The endoscopic approach to pain offers society, government and the insurance industry a proven therapy to decrease the use of opioids, by 'curing' spine pain rather than managing it. For example, endoscopic techniques offer the low-risk possibility of a 'cure' of facet syndrome pain. There is not much a spine surgeon can offer for facet syndrome except a spinal fusion, which is too much treatment for the patient and too costly for payers and the government.
Sensory nerves can be visualized directly with endoscopic surgery and divided. Because the nerve sheath is divided and not left intact, nerve division offers permanent relief as opposed to the temporary relief provided from radiofrequency.
The pain management physician is usually the practitioner who confirms the diagnosis of facet syndrome with needle injections and is very familiar with the anatomy of the facets, so, therefore, is there really much difference between a 1 mm needle to diagnose the facet problem and a 7 mm endoscope to treat it definitively? Given the previously developed expertise with the 1 mm needle, I believe the pain management physician, if given the proper training, could successfully perform endoscopic procedures.

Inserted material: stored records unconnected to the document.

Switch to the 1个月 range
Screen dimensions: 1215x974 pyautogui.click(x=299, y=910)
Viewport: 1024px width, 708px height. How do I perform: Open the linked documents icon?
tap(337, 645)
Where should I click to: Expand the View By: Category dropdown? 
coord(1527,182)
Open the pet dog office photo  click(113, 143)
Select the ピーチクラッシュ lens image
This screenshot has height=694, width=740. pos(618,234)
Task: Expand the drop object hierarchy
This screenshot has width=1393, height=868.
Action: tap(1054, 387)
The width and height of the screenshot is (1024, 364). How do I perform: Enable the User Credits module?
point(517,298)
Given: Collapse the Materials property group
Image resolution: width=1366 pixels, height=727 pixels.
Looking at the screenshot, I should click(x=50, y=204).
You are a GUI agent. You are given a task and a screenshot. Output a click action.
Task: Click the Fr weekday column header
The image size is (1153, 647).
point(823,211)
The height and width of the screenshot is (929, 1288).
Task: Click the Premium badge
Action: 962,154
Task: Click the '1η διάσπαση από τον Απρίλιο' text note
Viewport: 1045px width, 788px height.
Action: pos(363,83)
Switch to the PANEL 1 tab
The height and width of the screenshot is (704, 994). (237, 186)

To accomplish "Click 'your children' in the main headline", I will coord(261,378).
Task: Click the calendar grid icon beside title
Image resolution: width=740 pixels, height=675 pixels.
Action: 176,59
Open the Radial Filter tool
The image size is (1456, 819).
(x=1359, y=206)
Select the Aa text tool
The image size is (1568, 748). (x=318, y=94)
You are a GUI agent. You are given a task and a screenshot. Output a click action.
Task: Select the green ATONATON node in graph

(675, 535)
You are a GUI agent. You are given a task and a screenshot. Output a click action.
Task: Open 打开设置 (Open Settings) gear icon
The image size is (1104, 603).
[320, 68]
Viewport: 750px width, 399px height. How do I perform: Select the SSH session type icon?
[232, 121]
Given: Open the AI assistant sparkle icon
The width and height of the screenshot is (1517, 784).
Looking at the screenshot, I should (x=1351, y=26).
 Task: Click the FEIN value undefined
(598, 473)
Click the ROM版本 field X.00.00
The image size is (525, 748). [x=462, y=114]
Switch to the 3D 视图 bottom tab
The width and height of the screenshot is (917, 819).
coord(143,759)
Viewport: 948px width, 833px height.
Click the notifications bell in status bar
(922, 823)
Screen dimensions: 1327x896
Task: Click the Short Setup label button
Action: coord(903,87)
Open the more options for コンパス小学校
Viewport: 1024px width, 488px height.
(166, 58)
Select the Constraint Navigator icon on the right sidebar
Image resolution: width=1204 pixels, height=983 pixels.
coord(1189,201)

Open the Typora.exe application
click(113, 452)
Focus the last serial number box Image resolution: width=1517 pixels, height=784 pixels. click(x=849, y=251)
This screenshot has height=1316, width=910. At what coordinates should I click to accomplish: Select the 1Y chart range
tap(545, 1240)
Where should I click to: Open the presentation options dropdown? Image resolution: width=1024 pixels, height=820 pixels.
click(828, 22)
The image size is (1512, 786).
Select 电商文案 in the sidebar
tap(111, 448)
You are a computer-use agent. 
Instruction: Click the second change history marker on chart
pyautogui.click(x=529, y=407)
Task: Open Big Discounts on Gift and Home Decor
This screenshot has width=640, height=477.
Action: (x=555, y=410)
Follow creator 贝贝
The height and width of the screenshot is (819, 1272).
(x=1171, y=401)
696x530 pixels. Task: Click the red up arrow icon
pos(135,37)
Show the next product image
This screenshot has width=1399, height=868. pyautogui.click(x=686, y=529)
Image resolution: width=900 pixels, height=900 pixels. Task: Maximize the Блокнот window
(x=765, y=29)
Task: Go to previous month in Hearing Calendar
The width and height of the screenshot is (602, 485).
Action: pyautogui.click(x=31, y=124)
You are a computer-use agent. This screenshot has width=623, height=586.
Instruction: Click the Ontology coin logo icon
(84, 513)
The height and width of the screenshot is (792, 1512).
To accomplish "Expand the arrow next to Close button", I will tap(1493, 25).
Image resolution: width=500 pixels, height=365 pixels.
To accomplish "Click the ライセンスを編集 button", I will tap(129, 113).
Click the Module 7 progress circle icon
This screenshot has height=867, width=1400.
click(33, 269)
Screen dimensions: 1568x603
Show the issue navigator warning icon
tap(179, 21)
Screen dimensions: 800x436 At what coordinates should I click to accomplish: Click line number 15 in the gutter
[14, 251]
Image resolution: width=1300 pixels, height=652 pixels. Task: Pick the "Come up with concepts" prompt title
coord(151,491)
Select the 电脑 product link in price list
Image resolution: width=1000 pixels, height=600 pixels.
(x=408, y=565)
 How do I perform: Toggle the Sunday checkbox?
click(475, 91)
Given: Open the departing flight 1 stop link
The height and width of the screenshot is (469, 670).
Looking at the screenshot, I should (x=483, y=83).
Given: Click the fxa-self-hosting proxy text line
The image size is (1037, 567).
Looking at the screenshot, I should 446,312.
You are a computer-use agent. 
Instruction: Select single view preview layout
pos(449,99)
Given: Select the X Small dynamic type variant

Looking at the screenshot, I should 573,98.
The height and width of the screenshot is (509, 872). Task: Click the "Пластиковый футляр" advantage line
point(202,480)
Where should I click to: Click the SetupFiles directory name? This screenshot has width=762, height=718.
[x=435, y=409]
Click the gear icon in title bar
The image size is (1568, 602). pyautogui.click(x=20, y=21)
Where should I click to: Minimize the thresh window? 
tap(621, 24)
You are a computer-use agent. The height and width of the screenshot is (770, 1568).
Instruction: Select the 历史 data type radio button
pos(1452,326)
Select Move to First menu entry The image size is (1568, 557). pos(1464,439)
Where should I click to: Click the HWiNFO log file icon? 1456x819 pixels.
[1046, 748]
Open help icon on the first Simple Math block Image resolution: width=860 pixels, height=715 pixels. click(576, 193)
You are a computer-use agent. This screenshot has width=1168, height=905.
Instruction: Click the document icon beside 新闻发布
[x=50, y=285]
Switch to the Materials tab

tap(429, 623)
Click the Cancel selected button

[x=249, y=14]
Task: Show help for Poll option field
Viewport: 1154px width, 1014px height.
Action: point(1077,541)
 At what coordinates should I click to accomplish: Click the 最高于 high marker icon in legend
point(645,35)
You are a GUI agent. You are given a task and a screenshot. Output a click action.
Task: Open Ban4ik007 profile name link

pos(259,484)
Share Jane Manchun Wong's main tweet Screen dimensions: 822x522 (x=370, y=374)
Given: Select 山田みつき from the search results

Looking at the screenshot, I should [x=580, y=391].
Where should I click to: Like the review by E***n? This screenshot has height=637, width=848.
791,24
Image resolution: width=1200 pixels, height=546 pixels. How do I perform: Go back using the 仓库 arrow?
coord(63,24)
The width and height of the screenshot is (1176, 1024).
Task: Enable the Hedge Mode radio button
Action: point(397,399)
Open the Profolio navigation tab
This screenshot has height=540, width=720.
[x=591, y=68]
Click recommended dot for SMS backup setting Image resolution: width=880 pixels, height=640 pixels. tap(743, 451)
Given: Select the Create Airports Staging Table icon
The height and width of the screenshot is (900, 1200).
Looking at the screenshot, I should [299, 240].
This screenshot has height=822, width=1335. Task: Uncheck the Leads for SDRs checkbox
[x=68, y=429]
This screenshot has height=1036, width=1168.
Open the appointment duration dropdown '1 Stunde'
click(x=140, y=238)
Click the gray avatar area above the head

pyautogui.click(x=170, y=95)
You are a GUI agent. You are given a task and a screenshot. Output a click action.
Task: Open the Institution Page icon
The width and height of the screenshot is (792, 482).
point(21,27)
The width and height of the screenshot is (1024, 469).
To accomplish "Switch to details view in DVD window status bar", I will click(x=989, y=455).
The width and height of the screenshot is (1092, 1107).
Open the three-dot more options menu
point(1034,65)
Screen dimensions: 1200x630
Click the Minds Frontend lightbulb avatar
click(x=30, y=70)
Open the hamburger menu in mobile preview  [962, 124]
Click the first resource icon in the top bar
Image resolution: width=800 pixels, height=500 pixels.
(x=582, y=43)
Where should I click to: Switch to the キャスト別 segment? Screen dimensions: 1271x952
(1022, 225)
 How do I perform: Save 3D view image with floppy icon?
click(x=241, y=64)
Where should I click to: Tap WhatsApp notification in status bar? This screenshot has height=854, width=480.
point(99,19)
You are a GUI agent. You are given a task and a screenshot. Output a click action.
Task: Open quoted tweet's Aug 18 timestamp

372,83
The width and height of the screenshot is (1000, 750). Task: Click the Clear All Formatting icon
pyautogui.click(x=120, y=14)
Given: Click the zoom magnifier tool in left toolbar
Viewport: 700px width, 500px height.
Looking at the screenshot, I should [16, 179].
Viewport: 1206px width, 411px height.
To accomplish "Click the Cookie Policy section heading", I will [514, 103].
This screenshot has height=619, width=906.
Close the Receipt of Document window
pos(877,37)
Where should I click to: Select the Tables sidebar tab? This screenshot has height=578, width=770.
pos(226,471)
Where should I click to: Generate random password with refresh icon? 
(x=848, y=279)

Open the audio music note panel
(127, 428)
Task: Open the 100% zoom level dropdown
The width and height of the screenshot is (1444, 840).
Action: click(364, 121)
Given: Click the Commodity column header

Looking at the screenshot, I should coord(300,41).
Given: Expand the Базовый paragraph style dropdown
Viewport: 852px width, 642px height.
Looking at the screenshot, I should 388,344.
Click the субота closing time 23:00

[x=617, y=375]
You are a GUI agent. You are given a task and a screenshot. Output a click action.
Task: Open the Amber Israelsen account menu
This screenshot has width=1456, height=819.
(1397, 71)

Brian Adams, MD. Spine Center Atlanta: As an interventional spine pain management physician, I am intrigued about the utilization of endoscopic surgery. Since this is largely an image-guided technique, I feel that it is a tool that can be safely incorporated into an advanced interventional spine practice. While I think there are certain limitations to what procedures are appropriate for an interventional physician, the most important consideration is a good symbiosis between interventionalist and surgeons. This is probably best utilized in a practice with both interventionalists and surgeons working together under one roof.
Spine surgeons spend many hours during their residencies developing the experience and diagnostic skills to make the clinical diagnoses that are fundamental to the success of any treatment. Pain management physicians who are performing endoscopic surgeries are best served by working with spine surgeons who can provide expertise in the diagnosis and radiographic interpretation, as well as complication management when they occur. Performing these surgeries without the integration of spine surgeons in the decision-making process and postoperative management, when necessary, can result in less than optimal results.
Christian Zimmerman, MD. Saint Alphonsus Medical Group and SAHS Neuroscience Institute (Boise, Idaho): This topic begs the fundamental premise of training, ability, and accountability. My rebuttal is centered on complication management and one's ability to administer care in the likelihood of that situation arising. The actual dissent and friction of this extraneous practice surround the efficacy of such procedures, where both radiologists and surgeons alike, cannot measure or detect the actual surgical interventions of these 'surgical procedures' on CT or MRI scanning. The determinations for these procedures markedly exceed the indications, characterizing the process as deluding.
Recently, a patient was seen in my office after having a 'decompressive' operation performed in a pain clinic where neither the symptoms were changed nor was there any radiological evidence of the surgery. This patient had been charged an additional fee on top of their insurance allowable making this procedure at its least derivative, a holistic failure, and financial overextension. Granted, the management of chronic pain is difficult and at times empirical. Adding to the empiricism with additional risk and fewer control mechanisms seems foolhardy at best.